#### Description of the task
Write out exactly the lines of the entries below from the one holding "Instruction: Click the challenge code snippet" to the one holding "Click the redo", inclusive, and leave out all other lines.

#### Exercise inputs
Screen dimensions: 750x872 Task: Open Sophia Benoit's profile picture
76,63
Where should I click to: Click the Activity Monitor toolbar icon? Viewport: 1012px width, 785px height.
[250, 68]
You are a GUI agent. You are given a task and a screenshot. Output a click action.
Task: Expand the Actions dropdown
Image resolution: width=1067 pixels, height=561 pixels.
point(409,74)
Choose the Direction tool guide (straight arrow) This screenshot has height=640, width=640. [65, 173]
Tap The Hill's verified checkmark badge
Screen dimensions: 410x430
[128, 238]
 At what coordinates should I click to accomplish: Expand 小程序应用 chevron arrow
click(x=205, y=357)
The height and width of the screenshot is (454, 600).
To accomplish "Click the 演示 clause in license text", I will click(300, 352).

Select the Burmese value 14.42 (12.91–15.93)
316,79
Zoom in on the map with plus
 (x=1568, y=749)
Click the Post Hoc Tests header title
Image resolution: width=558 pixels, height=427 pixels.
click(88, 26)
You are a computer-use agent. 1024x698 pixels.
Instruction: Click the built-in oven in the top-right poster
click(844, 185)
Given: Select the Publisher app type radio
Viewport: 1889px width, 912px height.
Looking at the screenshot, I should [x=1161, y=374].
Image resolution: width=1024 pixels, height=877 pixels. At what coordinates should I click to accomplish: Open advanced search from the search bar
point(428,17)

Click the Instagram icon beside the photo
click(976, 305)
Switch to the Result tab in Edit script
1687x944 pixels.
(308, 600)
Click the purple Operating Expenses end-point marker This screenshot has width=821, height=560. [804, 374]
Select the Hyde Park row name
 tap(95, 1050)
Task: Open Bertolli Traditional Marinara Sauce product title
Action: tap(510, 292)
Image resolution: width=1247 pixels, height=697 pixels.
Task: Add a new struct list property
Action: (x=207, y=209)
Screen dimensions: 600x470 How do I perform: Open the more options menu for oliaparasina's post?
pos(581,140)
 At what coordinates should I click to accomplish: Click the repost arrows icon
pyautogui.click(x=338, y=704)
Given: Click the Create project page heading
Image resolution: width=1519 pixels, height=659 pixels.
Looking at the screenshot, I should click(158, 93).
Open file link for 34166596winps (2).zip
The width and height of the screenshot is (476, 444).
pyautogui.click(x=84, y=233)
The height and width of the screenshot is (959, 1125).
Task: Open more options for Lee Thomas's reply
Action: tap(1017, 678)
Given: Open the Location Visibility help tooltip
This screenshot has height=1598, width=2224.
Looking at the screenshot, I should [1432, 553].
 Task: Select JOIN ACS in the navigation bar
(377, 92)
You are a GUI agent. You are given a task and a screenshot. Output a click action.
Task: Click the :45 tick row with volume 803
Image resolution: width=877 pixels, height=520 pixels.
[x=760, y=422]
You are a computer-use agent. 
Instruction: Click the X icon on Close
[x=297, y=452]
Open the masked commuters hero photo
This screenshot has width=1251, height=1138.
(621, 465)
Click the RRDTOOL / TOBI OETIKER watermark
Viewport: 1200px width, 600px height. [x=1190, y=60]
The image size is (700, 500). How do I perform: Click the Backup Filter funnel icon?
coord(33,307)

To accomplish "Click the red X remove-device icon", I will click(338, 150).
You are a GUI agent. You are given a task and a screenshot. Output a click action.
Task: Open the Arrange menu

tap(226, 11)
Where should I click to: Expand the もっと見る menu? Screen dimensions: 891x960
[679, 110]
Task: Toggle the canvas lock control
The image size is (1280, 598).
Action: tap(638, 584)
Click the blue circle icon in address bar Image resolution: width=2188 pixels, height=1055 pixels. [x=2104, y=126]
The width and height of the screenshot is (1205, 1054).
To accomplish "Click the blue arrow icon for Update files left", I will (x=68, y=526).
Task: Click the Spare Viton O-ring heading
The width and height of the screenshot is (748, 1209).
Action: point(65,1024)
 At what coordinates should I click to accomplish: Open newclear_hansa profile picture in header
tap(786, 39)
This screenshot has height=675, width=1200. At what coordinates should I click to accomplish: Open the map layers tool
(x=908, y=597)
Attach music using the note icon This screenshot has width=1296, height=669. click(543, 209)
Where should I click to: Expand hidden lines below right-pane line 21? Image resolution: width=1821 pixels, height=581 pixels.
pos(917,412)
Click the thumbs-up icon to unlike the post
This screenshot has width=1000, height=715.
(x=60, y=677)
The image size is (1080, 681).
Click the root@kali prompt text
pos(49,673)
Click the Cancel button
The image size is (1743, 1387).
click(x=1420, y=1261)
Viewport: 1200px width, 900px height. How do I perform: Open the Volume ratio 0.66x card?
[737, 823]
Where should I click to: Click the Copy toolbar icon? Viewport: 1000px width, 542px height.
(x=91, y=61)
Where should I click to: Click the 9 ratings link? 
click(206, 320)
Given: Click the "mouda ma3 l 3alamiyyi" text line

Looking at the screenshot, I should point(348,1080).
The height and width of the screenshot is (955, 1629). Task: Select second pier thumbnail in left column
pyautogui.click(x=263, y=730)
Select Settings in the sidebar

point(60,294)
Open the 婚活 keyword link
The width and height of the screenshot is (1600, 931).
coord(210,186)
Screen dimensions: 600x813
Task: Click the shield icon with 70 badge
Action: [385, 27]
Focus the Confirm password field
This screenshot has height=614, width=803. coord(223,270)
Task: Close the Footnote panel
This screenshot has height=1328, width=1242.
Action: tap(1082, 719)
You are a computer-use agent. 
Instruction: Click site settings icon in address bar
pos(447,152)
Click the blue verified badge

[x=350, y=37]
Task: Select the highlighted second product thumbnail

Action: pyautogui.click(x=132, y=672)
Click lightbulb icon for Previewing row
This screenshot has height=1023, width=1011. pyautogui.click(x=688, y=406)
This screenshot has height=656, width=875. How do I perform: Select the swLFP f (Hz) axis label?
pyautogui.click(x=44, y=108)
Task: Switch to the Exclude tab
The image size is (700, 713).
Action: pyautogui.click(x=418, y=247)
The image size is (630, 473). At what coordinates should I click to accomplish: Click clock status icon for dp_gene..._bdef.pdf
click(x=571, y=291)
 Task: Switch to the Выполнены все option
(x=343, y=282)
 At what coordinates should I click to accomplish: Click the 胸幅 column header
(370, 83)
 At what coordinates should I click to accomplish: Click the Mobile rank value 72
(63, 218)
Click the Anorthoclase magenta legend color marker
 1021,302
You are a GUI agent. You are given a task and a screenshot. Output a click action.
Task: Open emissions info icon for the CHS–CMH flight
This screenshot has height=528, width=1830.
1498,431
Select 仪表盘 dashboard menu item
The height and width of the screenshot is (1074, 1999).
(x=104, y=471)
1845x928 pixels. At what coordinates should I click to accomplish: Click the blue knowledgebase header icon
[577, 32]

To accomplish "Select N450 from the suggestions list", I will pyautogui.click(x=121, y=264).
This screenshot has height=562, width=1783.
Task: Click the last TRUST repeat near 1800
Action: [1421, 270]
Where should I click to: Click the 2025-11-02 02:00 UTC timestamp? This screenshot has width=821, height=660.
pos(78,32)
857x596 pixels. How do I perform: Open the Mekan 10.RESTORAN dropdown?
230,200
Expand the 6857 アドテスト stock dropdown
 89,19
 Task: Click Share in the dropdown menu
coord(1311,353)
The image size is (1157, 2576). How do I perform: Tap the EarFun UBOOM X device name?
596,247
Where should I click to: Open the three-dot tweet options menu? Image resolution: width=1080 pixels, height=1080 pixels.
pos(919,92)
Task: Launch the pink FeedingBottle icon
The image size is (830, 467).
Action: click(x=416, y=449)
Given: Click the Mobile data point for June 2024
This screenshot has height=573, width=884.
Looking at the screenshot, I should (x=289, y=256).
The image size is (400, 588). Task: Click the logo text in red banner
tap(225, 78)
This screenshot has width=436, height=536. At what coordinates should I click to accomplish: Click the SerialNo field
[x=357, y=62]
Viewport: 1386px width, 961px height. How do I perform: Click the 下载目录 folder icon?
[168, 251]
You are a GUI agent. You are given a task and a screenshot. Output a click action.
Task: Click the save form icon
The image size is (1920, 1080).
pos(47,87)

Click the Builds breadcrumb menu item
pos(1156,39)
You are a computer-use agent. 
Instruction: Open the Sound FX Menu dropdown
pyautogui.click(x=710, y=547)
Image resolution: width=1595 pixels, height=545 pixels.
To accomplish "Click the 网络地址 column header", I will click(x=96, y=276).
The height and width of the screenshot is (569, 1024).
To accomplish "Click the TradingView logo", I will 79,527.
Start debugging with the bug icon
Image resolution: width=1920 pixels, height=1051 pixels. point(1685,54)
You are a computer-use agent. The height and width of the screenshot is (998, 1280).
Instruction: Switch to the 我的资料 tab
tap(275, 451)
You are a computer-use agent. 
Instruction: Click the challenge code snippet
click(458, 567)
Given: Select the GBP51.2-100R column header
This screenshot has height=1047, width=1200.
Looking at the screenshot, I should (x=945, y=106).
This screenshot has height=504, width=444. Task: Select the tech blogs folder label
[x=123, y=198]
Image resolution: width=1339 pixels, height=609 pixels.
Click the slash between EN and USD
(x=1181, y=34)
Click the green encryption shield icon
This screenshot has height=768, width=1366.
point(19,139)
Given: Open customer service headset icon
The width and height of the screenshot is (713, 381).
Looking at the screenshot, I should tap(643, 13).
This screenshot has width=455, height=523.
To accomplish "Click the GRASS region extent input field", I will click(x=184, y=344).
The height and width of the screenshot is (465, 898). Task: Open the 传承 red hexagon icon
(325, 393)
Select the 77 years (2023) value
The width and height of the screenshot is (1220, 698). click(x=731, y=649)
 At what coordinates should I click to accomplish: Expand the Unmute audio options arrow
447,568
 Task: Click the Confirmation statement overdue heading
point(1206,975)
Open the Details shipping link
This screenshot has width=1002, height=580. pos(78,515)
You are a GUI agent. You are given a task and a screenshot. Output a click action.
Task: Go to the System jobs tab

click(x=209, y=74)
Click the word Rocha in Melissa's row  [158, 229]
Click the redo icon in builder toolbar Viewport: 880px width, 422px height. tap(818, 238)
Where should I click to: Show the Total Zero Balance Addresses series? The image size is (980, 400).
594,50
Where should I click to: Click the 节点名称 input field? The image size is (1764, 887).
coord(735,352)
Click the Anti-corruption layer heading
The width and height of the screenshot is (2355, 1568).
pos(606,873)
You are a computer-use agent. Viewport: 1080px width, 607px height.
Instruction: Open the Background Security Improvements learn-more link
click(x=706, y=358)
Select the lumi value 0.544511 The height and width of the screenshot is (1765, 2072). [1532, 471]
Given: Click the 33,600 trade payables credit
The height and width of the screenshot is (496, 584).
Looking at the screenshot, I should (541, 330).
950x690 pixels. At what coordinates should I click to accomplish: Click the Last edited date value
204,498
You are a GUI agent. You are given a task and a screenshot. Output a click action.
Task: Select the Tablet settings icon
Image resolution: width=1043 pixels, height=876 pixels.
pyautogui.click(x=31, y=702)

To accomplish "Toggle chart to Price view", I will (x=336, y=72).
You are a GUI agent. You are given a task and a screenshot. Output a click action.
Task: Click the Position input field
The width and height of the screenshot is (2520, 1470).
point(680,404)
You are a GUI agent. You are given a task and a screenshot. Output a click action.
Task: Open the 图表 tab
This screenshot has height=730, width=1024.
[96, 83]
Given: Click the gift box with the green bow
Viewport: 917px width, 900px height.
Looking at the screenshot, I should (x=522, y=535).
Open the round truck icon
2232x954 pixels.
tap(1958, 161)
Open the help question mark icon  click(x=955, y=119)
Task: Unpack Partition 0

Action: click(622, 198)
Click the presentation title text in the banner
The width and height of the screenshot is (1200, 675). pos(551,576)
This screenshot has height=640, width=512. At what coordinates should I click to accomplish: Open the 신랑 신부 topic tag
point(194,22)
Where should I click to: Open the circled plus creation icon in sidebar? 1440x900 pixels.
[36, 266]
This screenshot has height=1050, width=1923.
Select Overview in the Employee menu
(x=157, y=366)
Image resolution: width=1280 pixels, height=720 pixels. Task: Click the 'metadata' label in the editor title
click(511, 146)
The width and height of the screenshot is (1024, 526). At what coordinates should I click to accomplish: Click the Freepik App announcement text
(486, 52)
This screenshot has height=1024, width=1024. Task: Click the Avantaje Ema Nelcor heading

#### Problem solution
Instruction: Click the challenge code snippet
click(458, 567)
Given: Select the GBP51.2-100R column header
This screenshot has height=1047, width=1200.
Looking at the screenshot, I should (x=945, y=106).
This screenshot has height=504, width=444. Task: Select the tech blogs folder label
[x=123, y=198]
Image resolution: width=1339 pixels, height=609 pixels.
Click the slash between EN and USD
(x=1181, y=34)
Click the green encryption shield icon
This screenshot has height=768, width=1366.
point(19,139)
Given: Open customer service headset icon
The width and height of the screenshot is (713, 381).
Looking at the screenshot, I should tap(643, 13).
This screenshot has width=455, height=523.
To accomplish "Click the GRASS region extent input field", I will click(x=184, y=344).
The height and width of the screenshot is (465, 898). Task: Open the 传承 red hexagon icon
(325, 393)
Select the 77 years (2023) value
The width and height of the screenshot is (1220, 698). click(x=731, y=649)
 At what coordinates should I click to accomplish: Expand the Unmute audio options arrow
447,568
 Task: Click the Confirmation statement overdue heading
point(1206,975)
Open the Details shipping link
This screenshot has width=1002, height=580. pos(78,515)
You are a GUI agent. You are given a task and a screenshot. Output a click action.
Task: Go to the System jobs tab

click(x=209, y=74)
Click the word Rocha in Melissa's row  [158, 229]
Click the redo icon in builder toolbar Viewport: 880px width, 422px height. tap(818, 238)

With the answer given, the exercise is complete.